There was nothing worth stealing: the living room sparkled silver and gold like a 60s’ Slingerland drum set: a medley of Montgomery Ward’s furnishings – plastic-covered couch and chairs, a marble table, hurricane lamps, and a statue of Moses with his 10 commandments were among bric-a-bracs scattered in strata. A five-foot garden statue of Rebecca at the Well stood at the main entrance. The door was bolstered by a wooden cane that buttressed the door handle, just beneath two deadbolts and sliding chain lock. The dining room reflected flock wall-paper and brown wainscot from the smoky mirrors.
The house was eclipsed by awnings and a fortress of evergreens, an invitation for the random thief from the street to test its labyrinth of alarms, its ambush of latches constructed from fears triggered by the Great Depression, the Great War, and the nightly news – a million hands warming over garbage cans, hungry eyes in ski masks.
Jim’s Mom
I rode my bike to Jim’s house as usual to play All⋆Star Baseball on hot summer mornings, rang his door bell twice and waited. But this time, the window sheers parted slightly and Jim’s mom opened the door wearing only a silken half-slip and brassiere. The shell of the wall phone pressed against her ear and long blond hair, wet from bathing.
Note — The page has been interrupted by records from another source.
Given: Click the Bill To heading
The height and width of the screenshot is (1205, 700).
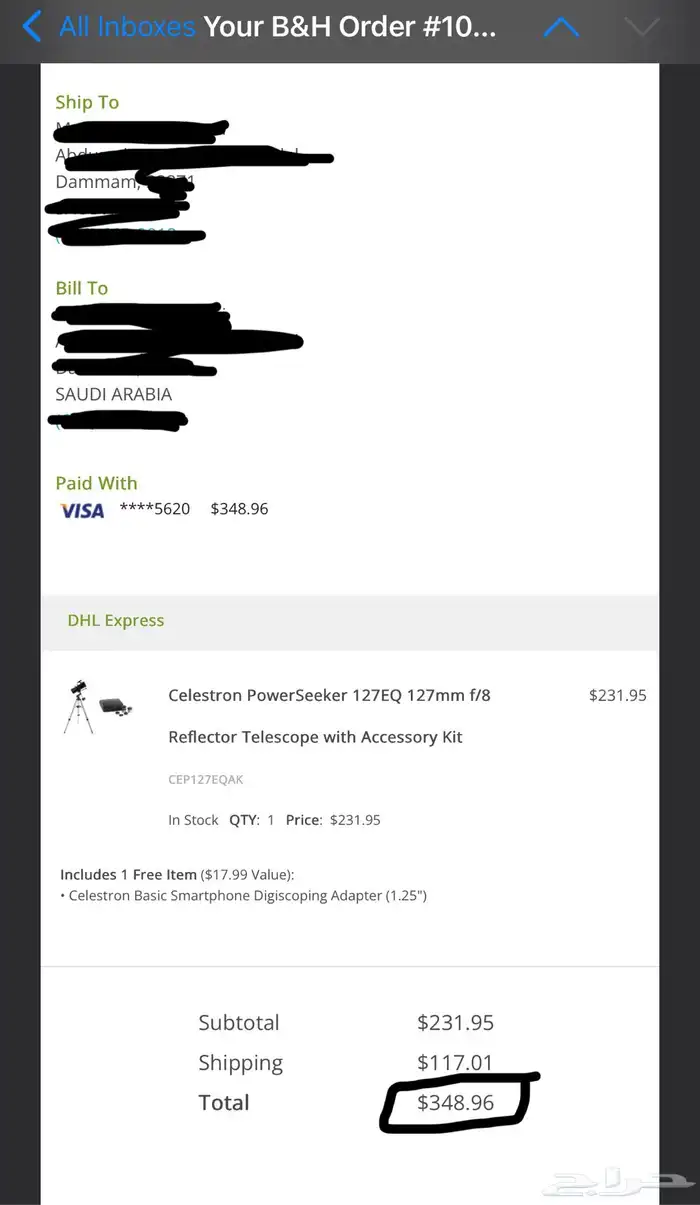Looking at the screenshot, I should [82, 288].
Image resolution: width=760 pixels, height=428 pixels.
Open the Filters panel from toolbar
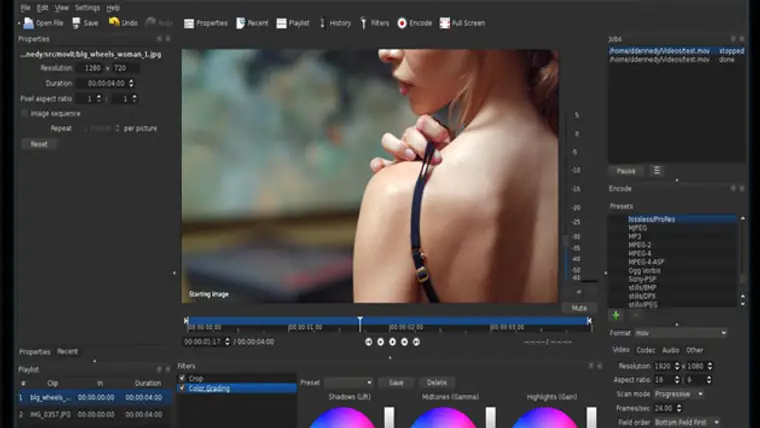(364, 23)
She said Jim wasn’t home, and I was embarrassed by her large green eyes that flashed no hint of awkwardness, by her body, like one of those models in the lady’s lingerie section of a Spiegel catalogue, that stirred untimely yearnings. Perhaps it was my stuttering or her understanding of a young boy’s gawking that made her smile sweetly then laugh. Even so, my body flushed down to my toes, and I ran home, burnt by the moment, the bike tire still spinning by her door.